1. The Banshees of Inisherin: Martin McDonagh’s film is a sharp, funny and utterly devastating work about the end of a friendship on a small Irish island. Colin Farrell uses his wonderful brows (and acting chops) to ensure ultimate heartbreak as his world and sense of self crumbles and rots. But it’s the ensemble, including Brendan Gleeson, Kerry Condon, Barry Keoghan and on down, who imbue this deceptively simple set-up with gravity and depth.
2. Aftersun: Rarely does such a delicately crafted tale pack such a wallop. Charlotte Wells’ breathtaking feature debut, starring newcomer Frankie Corio and Paul Mescal as an 11-year-old girl and her father on vacation in Turkey, is such a keenly observed accumulation of detail and feeling that you hardly notice the undertow of heartache that will, in the end, absolutely floor you.
3. Decision to Leave: The Korean master Park Chan-wook marries a police procedural and romance, and the twisty noirish results are at turns delightful and devastating.
4. Lingui, the Sacred Bonds: Chadian filmmaker Mahamat-Saleh Haroun’s film is one of the year’s most tender mother-daughter portraits. Rihane Khali Alio and Achouackh Abakar Souleymane star in this extraordinarily vivid tale, set in the outskirts of present-day N’Djamena, of abortion, motherhood and female solidarity.
5. The Fabelmans: Steven Spielberg’s natural mode as a filmmaker might not be introspective. He’s not historically been one to phone home. And while that awkwardness can sometimes be felt in his movie memoir, there are many scenes here unlike anything he’s ever shot before, and among his very best.
6. Kimi: Sorry “Top Gun: Maverick,” you were very entertaining too, but Steven Soderbergh’s “Kimi” was my favorite popcorn experience of the year — a taut, paranoid thriller with a modern, Alexa/Siri-inspired spin on the overheard crime scenario of “Blow Up,” with a sharp performance from Zoe Kravitz, who can even make an agoraphobic shut in extremely cool.
7. Tár: Todd Field’s brilliant, restless “Tár” reminded me how much I love movies (and tricked me into believing that I was some kind of scholar of classical music for a few hours). Cate Blanchett is transcendent in bringing this flawed genius to life, challenging the audience to consider big questions about power, status and art.
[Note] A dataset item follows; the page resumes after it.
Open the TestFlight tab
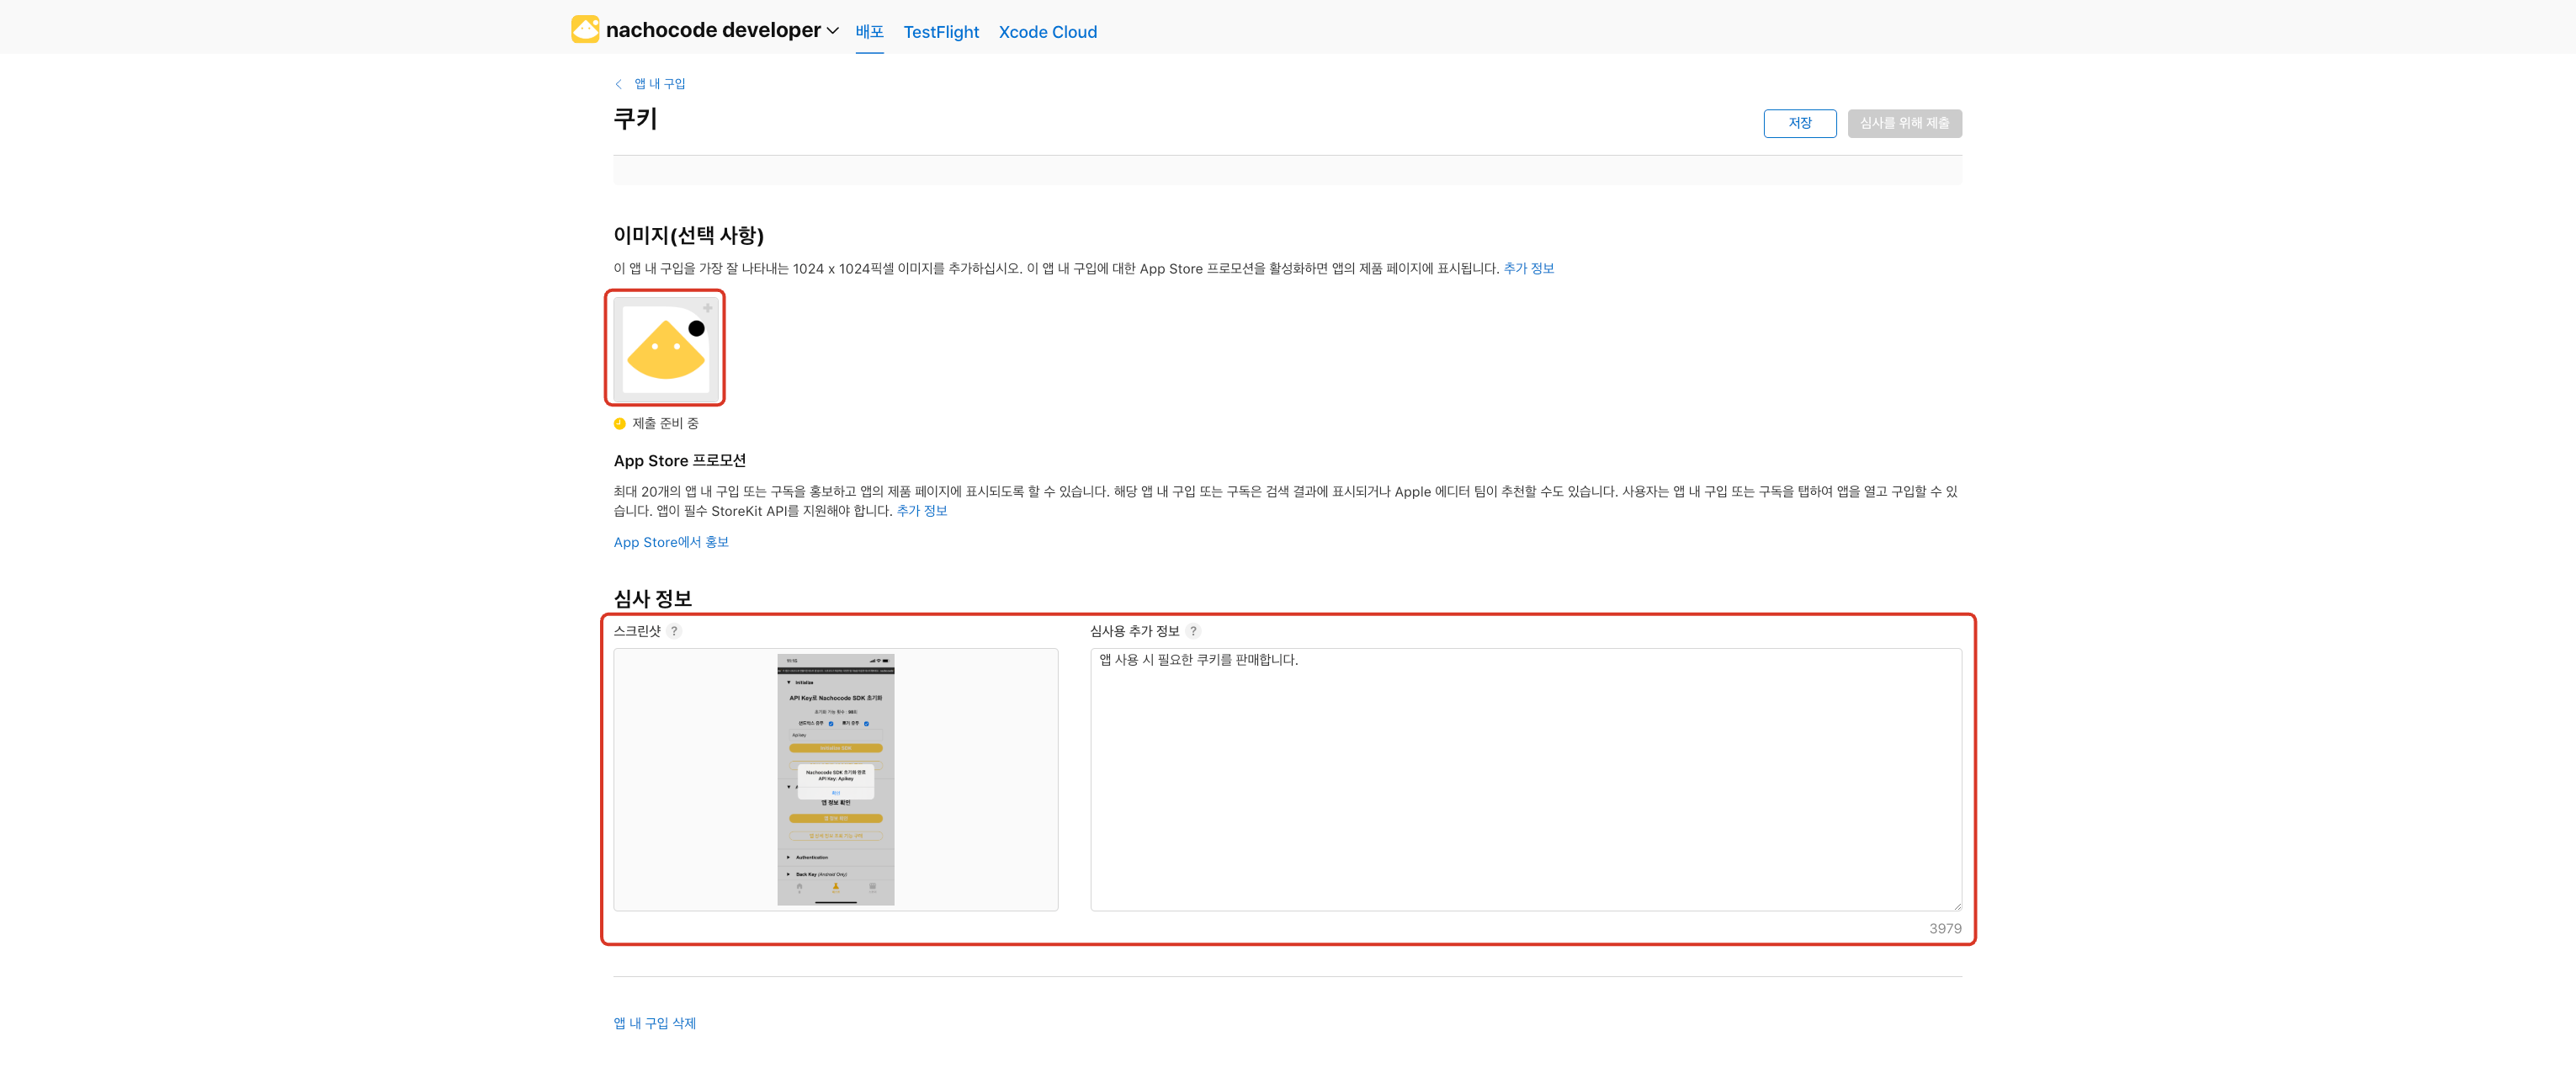 940,32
It is demanding but immensely rewarding cinema that is not easily defined, which is perhaps why audiences aren’t taking a chance on it in theaters (which is a mistake).
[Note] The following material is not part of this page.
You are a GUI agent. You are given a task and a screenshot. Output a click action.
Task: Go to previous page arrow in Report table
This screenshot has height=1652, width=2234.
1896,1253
8. Murina: There is rot beneath the punishingly beautiful, sun-soaked Adriatic setting of Croatian filmmaker Antoneta Alamat Kusijanovic’s sublimely menacing debut feature about a 17-year-old girl who is starting to question the ingrained misogyny around her. The family dynamics are as rocky and dangerous as the picturesque backdrop.
9. Corsage: Beauty, waistlines, aging, celebrity, duty and desire haunt Empress Elisabeth of Austria in Marie Kreutzer’s intricate and interpretive portrait of dynamic mind and soul that’s been stifled by her position and myriad traumas. Vicky Krieps is perfect as the deliriously subversive “Sissi.”
10. White Noise: The supermarket dance to LCD Soundsystem’s “New Body Rhumba” might not come until the very end of Noah Baumbach’s Don DeLillo adaptation but there is a dazzling rhythm to the entire epic, from the controlled chaos of the overlapping dialogue to the hectic choreography of a family making breakfast. But maybe the most surprising thing is that behind all the wit, the style, the commentary on American society and the banal and the profound in the everyday, there is a real emotional weight too.